- **Exercise aim**: Your copy should match the records below word for word and contain no pictures.

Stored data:
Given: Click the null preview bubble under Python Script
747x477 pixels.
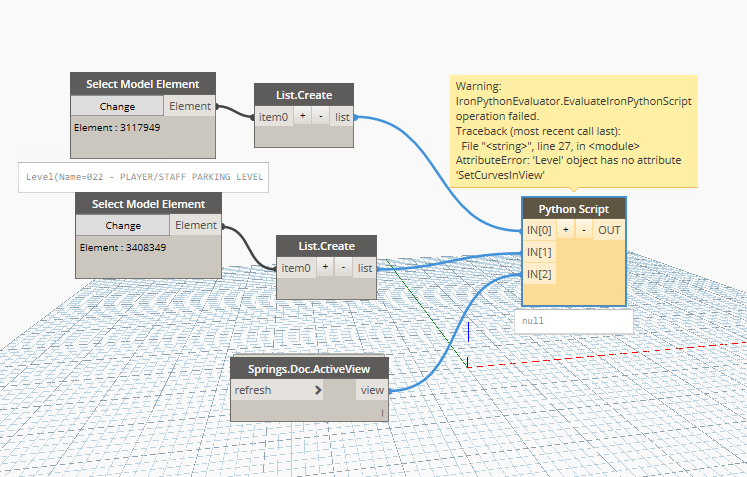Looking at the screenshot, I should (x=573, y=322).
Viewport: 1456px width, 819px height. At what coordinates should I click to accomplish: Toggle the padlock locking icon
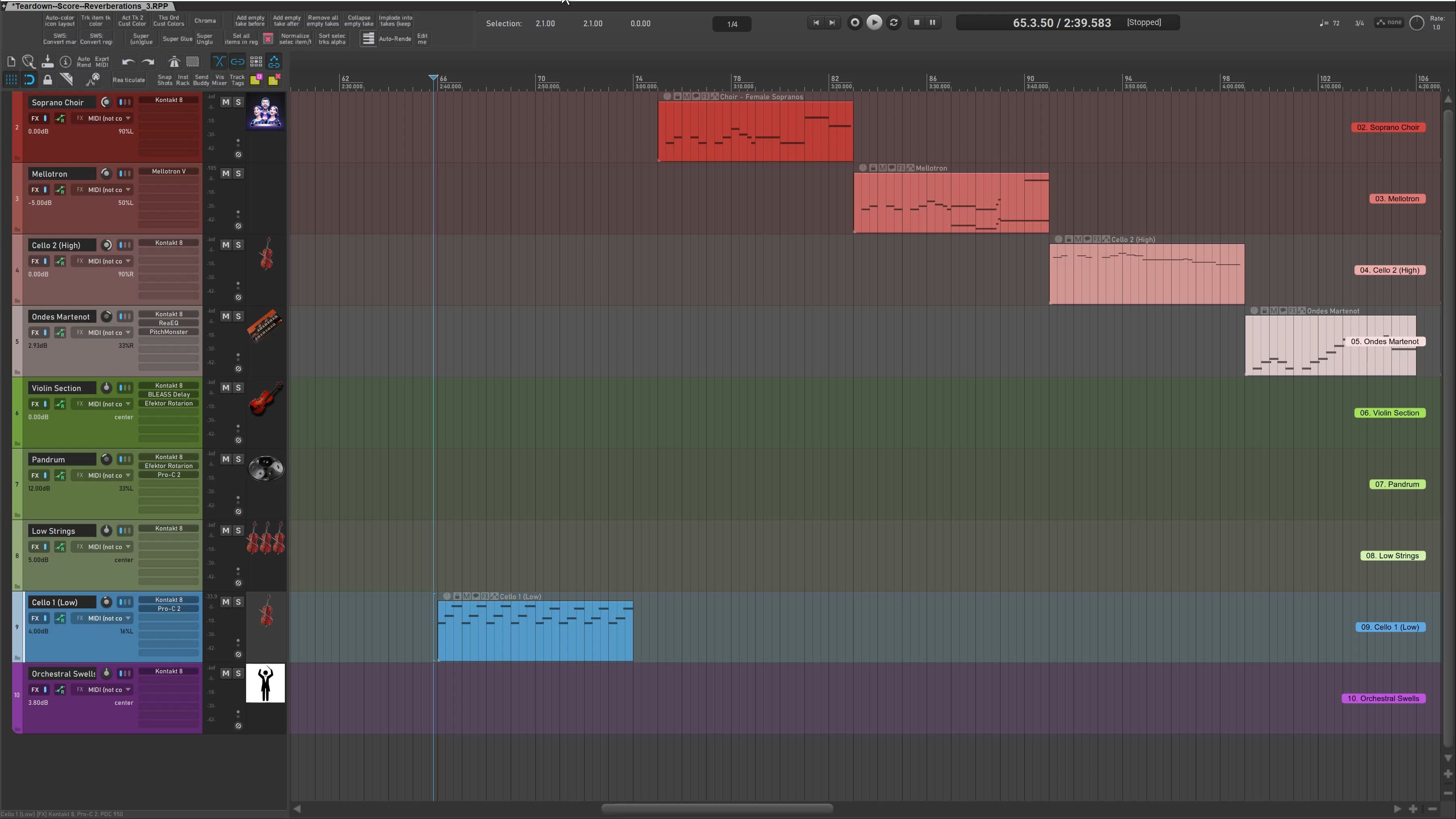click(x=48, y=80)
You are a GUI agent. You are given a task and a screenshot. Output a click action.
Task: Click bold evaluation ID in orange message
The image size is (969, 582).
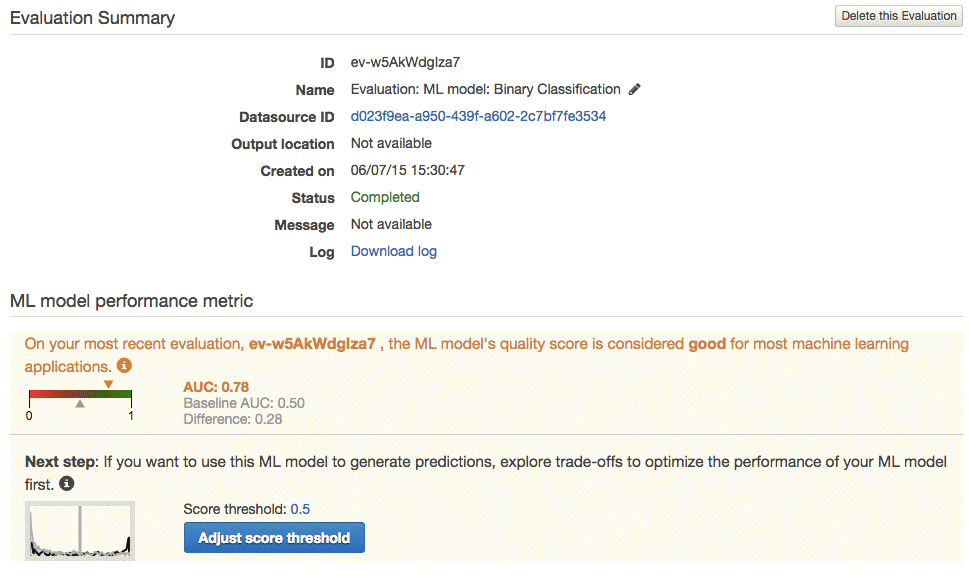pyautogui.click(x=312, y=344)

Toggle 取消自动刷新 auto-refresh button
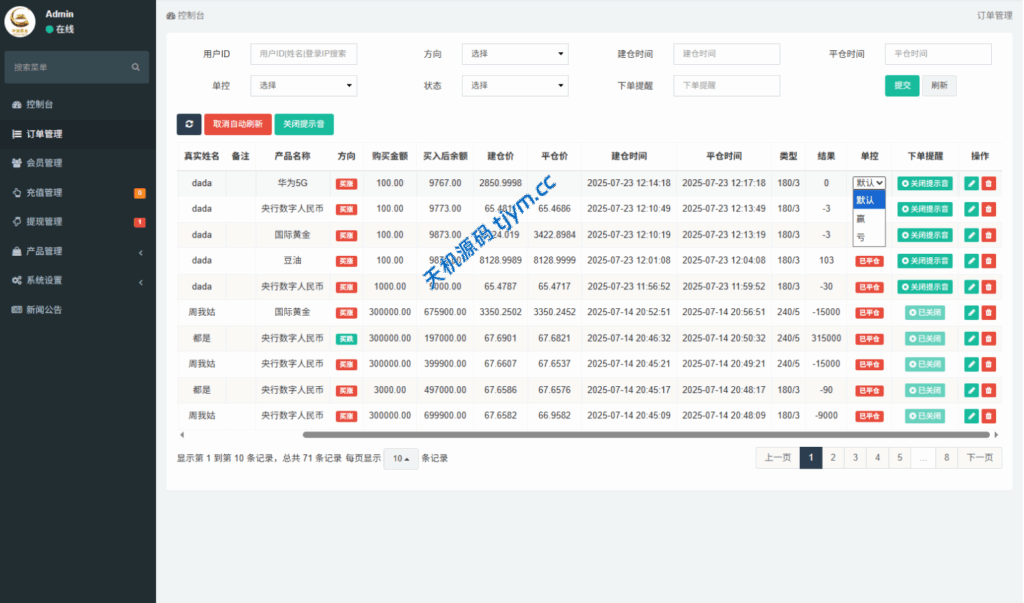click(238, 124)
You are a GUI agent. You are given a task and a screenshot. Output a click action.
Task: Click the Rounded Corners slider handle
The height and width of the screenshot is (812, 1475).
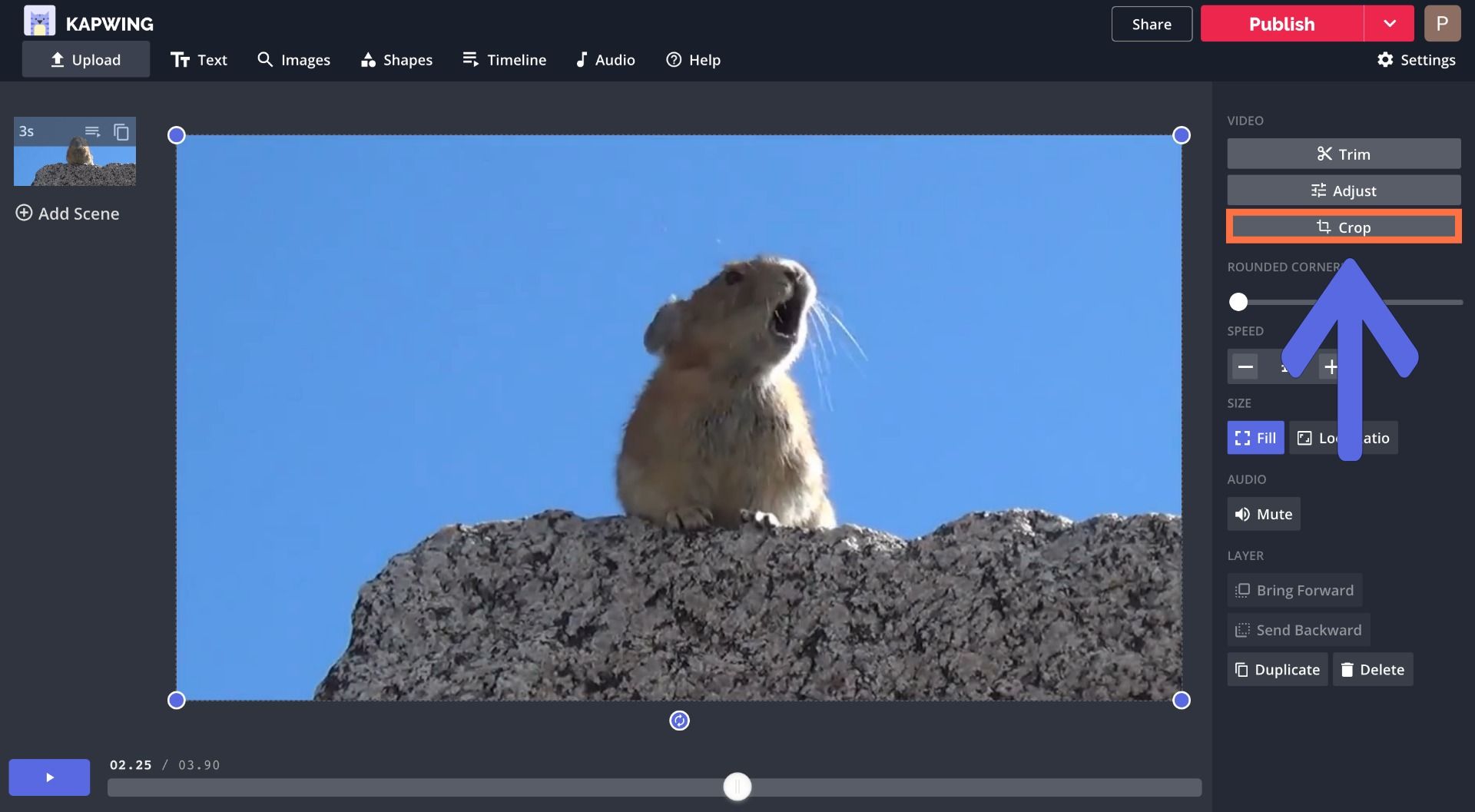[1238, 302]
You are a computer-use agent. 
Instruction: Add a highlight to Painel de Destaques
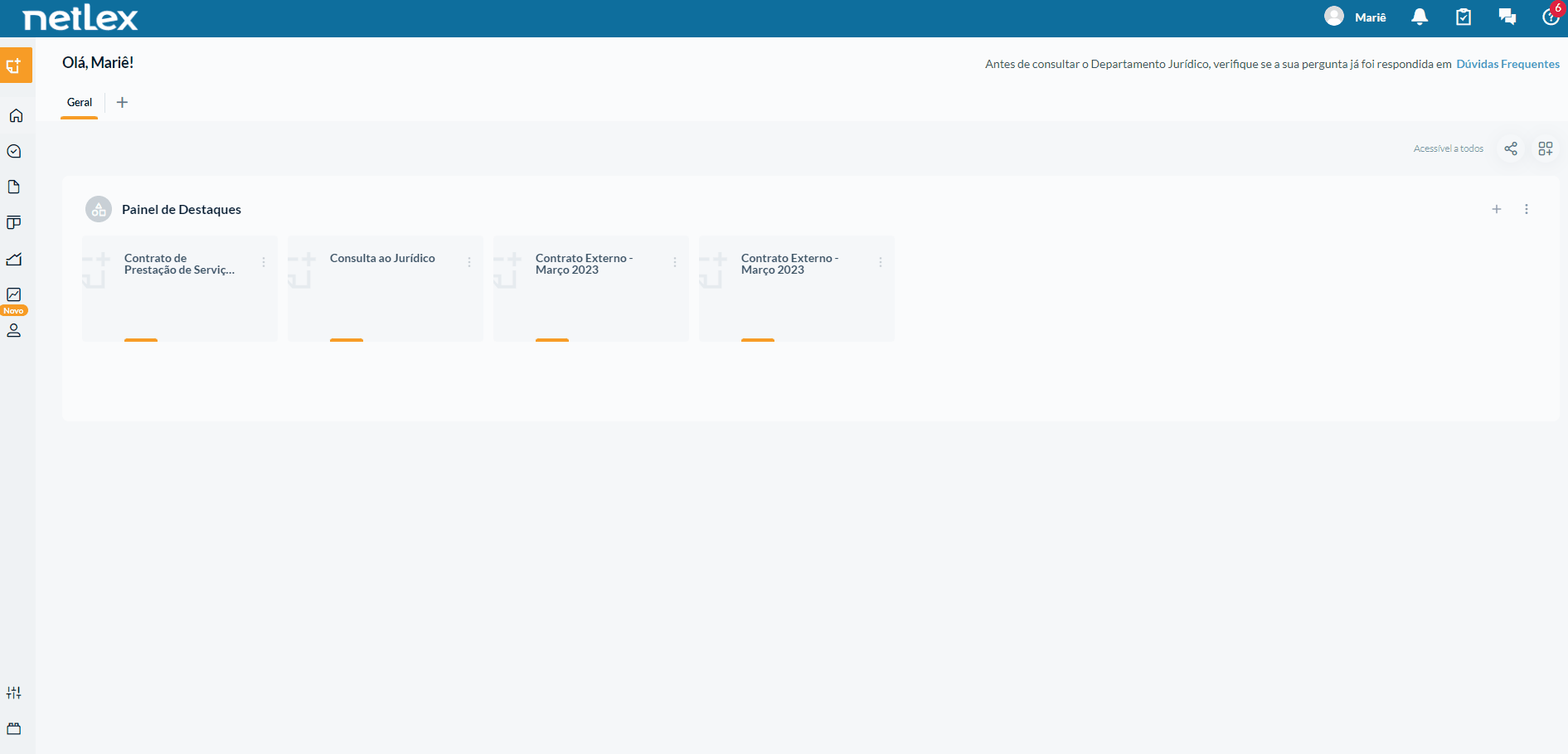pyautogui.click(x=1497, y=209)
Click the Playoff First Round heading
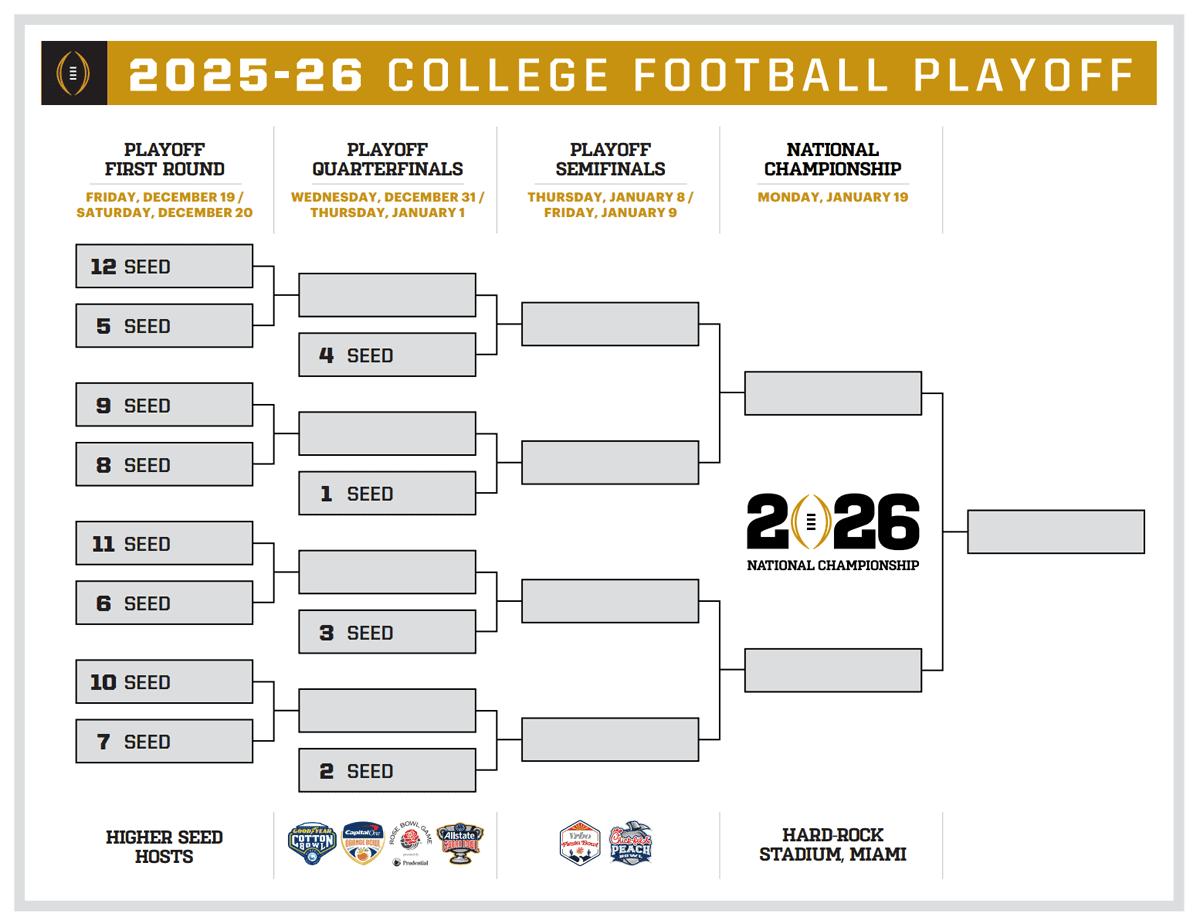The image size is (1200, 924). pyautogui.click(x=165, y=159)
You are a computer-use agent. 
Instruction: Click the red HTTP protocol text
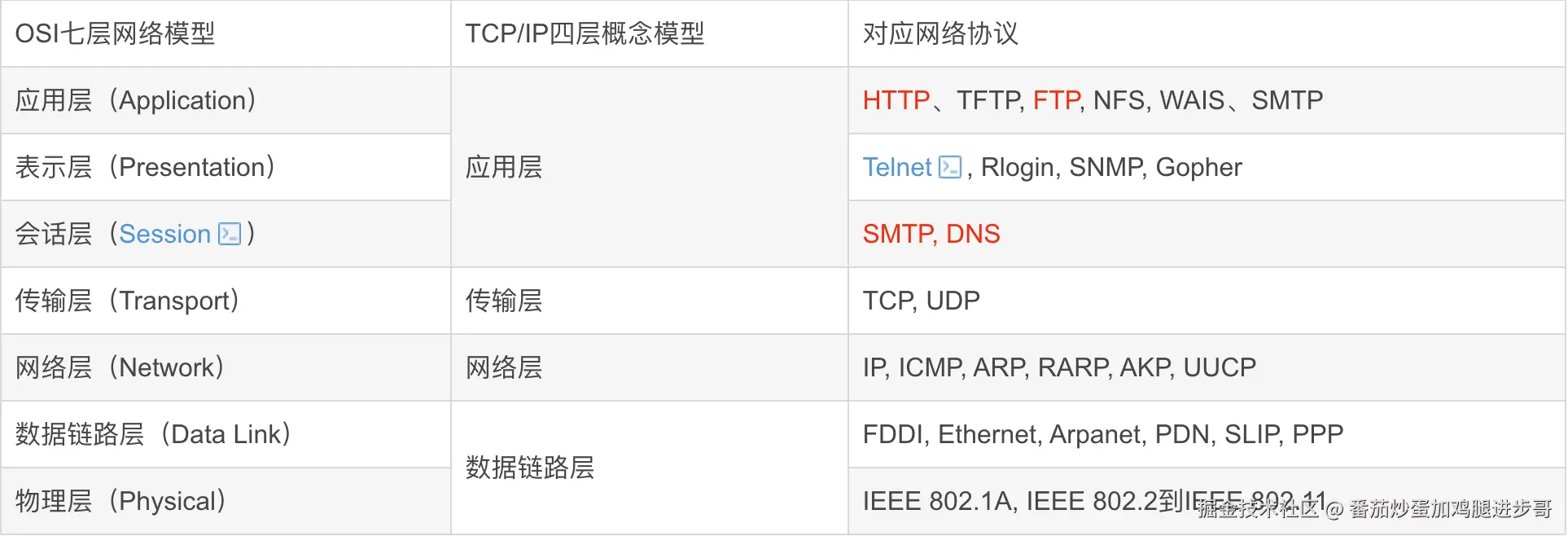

- **Problem solution**:
Given: Click the null preview bubble under Python Script
747x477 pixels.
Looking at the screenshot, I should (x=573, y=322).
Viewport: 1456px width, 819px height. At what coordinates should I click to accomplish: Toggle the padlock locking icon
click(x=48, y=80)
You are a GUI agent. You are given a task and a screenshot. Output a click action.
Task: Click bold evaluation ID in orange message
The image size is (969, 582).
pyautogui.click(x=312, y=344)

Toggle 取消自动刷新 auto-refresh button
click(238, 124)
You are a GUI agent. You are given a task and a screenshot. Output a click action.
Task: Click the Rounded Corners slider handle
The height and width of the screenshot is (812, 1475).
[1238, 302]
You are a computer-use agent. 
Instruction: Add a highlight to Painel de Destaques
pyautogui.click(x=1497, y=209)
Click the Playoff First Round heading
The image size is (1200, 924). pyautogui.click(x=165, y=159)
You are a computer-use agent. 
Instruction: Click the red HTTP protocol text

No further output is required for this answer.